Summary:
Patients treated with Fms-like tyrosine kinase 3 (FLT3) inhibitor–based acute myeloid leukemia therapies nearly always develop resistance. In this issue, Alotaibi and colleagues describe the patterns of mutations that emerge upon relapse after FLT3 inhibitor therapy after initial response, as well as in treatment-refractory disease in a single-institution study; the findings offer insights for sequential therapies targeting the dominant clone at the time of relapse.
See related article by Alotaibi et al., p. 125.
Fms-like tyrosine kinase 3 (FLT3)–mutated acute myeloid leukemia (AML) accounts for approximately 30% of all newly diagnosed AML and generally portends a poor prognosis. The FLT3-internal tandem duplication (ITD) mutation carries a worse prognosis than the FLT3-tyrosine kinase domain (TKD) mutation (1). Multiple tyrosine kinase inhibitors have now demonstrated clinical activity against FLT3-mutated AML. Type I FLT3 inhibitors (FLT3i), which include midostaurin, gilteritinib, and crenolanib, bind to the active gatekeeper domain of FLT3; type II inhibitors, which include quizartinib, sorafenib, and ponatinib, bind to the hydrophobic region of FLT3 in its inactive conformation. Importantly, type II FLT3i do not have activity against TKD mutations, whereas type I inhibitors do (2). Of these agents, midostaurin is now FDA approved for first-line treatment of FLT3-mutated AML, while gilteritinib is approved as a single agent in the relapsed/refractory setting based on the results of large phase III, randomized multicenter studies and continues to be the most used FLT3i in the United States outside of a clinical trial setting (3). Despite these advances, patients nearly always relapse or develop refractory disease after treatment with a FLT3i in combination with chemotherapy or as single agent. Patients who can be bridged to an allogeneic stem cell transplant (AlloHSCT) after FLT3i therapy have a longer overall survival (OS) and more durable remissions (4).
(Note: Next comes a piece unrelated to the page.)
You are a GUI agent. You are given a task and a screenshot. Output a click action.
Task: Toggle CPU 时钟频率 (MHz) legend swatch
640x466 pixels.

In this issue of Blood Cancer Discovery, Alotaibi and colleagues have elegantly analyzed mutation dynamics in a cohort of patients with FLT3-mutant AML who achieved a composite complete remission to different types of FLT3i and subsequently relapsed (5). They have also teased out patterns of primary resistance to type 1 FLT3i versus type II FLT3i therapy. Among 67 patients with FLT3-mutant AML who had data from next-generation sequencing (NGS) profiling of bone marrow samples pre- and post-FLT3i therapy, 55% patients developed emergent mutations postrelapse, 26% had on-target FLT3 mutations, 16% had mutations in epigenetic modifiers, 13% had mutations in the RAS/MAPK pathways, 7% had mutations in the WT1 gene, and 7% had mutations in the TP53 gene, respectively. Of the patients who developed emergent mutations after FLT3i therapy, 33% patients were treated with type I FLT3i therapy, and a majority of the patients (29%) had mutations in the RAS/MAPK pathway, whereas in 65% of the patients treated with prior type II FLT3i therapy, the most common mutation was an on-target mutation in FLT3-D835 in 30% of cases, and only 6% had mutations in the RAS/MAPK pathway. A quarter of the cohort (26%) had no detectable FLT3 mutations at relapse. The authors additionally sought to define mechanisms of primary resistance to FLT3i by comparing an additional cohort of 106 patients who were primarily resistant to FLT3i with the original cohort of patients responsive to FLT3i at baseline. They found that more patients with FLT3i primary refractory disease had a RAS mutation with a variant allele frequency >20% compared with initially FLT3i responsive disease, with a trend toward significance (P = 0.083). The authors also show that the incidence of certain mutations postrelapse differs based on the combination of FLT3i with either low-intensity therapy (LIT) or conventional cytotoxic therapy (CCT). The combination of type II inhibitors with CCT had lower FLT3-D835 mutations (6% vs. 45%) compared with combination with LIT; however, TP53 mutations were higher in combination with CCT (18% vs. 7%) than with LIT, highlighting a possible role of the combination of therapies used in promoting the selection of therapy-resistant clones (5).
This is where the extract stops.